Donald Trump’s guide to being the perfect guest
WHEN you’re the world’s most important leader, with the highest poll numbers, everyone wants you to visit their country. I have a very good relationship with the Queen of England. Here’s how:
Take a Twitter break
Britain doesn’t have Twitter. It doesn’t even have telephones. Respect your guests by not using technology they’re not familiar with. If you’ve tweeted ‘Sadiq Khan is a stone cold loser and short! (I’m tall)’ then it won’t appear on the front page of the London Times until Thursday’s edition goes to print.

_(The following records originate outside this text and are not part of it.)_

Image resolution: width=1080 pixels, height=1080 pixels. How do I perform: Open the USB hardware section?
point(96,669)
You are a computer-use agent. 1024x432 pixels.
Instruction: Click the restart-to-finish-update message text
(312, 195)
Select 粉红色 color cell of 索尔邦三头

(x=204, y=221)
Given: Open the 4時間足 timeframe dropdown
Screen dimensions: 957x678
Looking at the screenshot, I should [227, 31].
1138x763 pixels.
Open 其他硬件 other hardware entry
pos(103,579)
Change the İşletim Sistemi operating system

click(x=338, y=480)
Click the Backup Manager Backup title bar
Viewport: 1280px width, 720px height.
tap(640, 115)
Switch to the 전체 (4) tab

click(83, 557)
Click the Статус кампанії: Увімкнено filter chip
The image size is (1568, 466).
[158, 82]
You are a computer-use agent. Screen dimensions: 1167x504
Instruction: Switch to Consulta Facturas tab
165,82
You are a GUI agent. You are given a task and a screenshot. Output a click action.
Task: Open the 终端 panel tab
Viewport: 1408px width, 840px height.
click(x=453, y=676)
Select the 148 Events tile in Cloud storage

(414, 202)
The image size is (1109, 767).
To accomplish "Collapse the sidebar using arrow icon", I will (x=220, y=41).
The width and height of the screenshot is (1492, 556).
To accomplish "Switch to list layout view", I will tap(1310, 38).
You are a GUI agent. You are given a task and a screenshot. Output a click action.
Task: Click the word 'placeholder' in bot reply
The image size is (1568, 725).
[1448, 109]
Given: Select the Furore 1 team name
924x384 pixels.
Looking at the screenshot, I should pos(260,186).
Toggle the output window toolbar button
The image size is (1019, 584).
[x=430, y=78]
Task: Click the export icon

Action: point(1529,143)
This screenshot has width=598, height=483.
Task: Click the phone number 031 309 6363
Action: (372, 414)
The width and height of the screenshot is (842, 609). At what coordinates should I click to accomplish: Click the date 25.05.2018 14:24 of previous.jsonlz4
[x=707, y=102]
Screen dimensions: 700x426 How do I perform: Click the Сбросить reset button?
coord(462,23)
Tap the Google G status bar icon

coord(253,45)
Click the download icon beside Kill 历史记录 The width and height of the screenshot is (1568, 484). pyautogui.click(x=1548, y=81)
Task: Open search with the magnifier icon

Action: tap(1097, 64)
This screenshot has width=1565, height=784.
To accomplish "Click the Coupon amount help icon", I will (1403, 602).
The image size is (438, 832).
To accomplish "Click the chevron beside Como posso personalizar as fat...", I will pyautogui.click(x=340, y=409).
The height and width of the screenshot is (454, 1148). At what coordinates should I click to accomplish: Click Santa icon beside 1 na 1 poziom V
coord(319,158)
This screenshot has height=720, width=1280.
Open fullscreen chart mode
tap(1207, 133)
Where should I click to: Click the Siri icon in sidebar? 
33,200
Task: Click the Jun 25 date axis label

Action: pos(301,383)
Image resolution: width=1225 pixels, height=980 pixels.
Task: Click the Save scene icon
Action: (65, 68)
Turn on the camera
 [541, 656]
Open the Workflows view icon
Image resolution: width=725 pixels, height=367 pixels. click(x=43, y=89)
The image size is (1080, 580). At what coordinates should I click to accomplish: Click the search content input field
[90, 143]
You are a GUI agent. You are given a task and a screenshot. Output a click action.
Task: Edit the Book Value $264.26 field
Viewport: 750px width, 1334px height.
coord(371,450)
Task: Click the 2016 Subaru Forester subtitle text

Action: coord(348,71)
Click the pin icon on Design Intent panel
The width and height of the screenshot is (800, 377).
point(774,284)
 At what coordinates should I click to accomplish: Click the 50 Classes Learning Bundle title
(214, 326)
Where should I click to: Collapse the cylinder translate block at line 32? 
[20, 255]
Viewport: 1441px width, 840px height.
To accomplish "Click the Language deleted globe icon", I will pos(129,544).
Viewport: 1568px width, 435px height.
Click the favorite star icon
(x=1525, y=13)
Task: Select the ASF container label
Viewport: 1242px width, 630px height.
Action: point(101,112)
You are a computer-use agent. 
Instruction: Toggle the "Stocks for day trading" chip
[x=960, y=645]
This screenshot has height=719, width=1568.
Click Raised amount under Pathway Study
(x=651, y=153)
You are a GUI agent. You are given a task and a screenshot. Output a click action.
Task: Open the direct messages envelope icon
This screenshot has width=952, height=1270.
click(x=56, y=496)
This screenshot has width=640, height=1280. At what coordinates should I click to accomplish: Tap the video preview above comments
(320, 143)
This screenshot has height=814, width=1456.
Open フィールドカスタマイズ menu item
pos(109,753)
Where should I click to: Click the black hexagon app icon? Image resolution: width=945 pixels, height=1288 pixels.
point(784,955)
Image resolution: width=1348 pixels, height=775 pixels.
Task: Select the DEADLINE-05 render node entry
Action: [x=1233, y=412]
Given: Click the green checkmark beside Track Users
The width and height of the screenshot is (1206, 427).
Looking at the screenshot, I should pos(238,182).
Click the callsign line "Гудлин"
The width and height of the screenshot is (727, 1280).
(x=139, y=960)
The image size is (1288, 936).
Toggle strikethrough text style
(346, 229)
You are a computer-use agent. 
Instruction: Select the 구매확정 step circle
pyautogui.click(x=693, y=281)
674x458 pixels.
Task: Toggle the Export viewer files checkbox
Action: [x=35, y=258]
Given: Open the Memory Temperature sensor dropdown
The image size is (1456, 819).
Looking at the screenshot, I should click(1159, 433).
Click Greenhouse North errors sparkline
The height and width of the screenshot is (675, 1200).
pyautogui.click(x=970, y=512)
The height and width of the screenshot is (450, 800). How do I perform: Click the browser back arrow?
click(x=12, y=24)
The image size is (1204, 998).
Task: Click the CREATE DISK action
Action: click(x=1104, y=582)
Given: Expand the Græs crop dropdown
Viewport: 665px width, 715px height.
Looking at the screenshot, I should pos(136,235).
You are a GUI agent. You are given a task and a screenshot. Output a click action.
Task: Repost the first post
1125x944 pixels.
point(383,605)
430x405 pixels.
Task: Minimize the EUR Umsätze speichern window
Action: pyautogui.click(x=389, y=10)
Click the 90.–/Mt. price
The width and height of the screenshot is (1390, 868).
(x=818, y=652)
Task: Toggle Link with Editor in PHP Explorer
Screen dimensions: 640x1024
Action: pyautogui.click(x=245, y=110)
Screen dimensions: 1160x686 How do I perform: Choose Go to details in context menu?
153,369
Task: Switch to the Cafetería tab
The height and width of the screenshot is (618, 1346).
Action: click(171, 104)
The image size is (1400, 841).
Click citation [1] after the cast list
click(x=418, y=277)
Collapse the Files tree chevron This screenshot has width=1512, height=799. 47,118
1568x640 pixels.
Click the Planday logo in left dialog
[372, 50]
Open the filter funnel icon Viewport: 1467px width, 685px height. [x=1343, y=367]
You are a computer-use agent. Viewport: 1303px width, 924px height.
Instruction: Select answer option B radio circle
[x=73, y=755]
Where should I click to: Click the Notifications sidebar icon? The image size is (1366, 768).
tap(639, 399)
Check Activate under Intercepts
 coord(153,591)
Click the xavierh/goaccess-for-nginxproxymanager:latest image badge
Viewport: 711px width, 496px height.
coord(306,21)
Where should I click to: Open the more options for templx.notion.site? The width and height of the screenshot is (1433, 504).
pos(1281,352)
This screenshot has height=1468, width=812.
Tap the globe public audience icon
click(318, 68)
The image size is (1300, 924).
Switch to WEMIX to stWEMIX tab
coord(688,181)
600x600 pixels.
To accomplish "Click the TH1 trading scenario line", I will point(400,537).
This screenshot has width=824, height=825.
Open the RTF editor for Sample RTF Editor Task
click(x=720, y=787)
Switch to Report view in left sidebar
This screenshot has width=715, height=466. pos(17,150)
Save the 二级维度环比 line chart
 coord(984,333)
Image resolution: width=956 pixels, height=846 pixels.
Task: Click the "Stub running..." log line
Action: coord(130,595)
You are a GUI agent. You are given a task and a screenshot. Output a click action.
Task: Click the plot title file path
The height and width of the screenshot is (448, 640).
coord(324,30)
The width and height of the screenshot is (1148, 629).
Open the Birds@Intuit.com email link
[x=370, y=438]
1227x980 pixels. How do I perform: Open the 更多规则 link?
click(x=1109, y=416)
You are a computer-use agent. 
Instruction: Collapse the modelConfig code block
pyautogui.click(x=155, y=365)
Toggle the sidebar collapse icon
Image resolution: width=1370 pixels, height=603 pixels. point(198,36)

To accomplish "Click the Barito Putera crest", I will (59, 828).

The mayor of New York, great guy, Ed Koch, Democrat, I used to give him gifts in exchange for building contracts. That wasn’t illegal because now I’m President. Bring gifts now – signed copy of The Art of the Deal, an apartment in Trump Tower, a pure-bred Siberian lynx – then move in and buy England once it’s weak.
Don’t stink out the bathroom
Use the air freshener and open a window if you have to. Buckingham Palace has plenty of bathrooms. Blame it on your weird son-in-law.
Don’t complain about the facilities
In a backward country like Ye Olde England there may not be basic facilities such as Fox News. Instead of complaining petulantly keep channel surfing until you find something educational, like a UFO documentary.
Return the favour
Of course I invite my hosts to stay with me. I have the best manners. Me, Her Majesty Elizabeth, Lord Farage and that Kate, not my type, are going to play golf in Florida.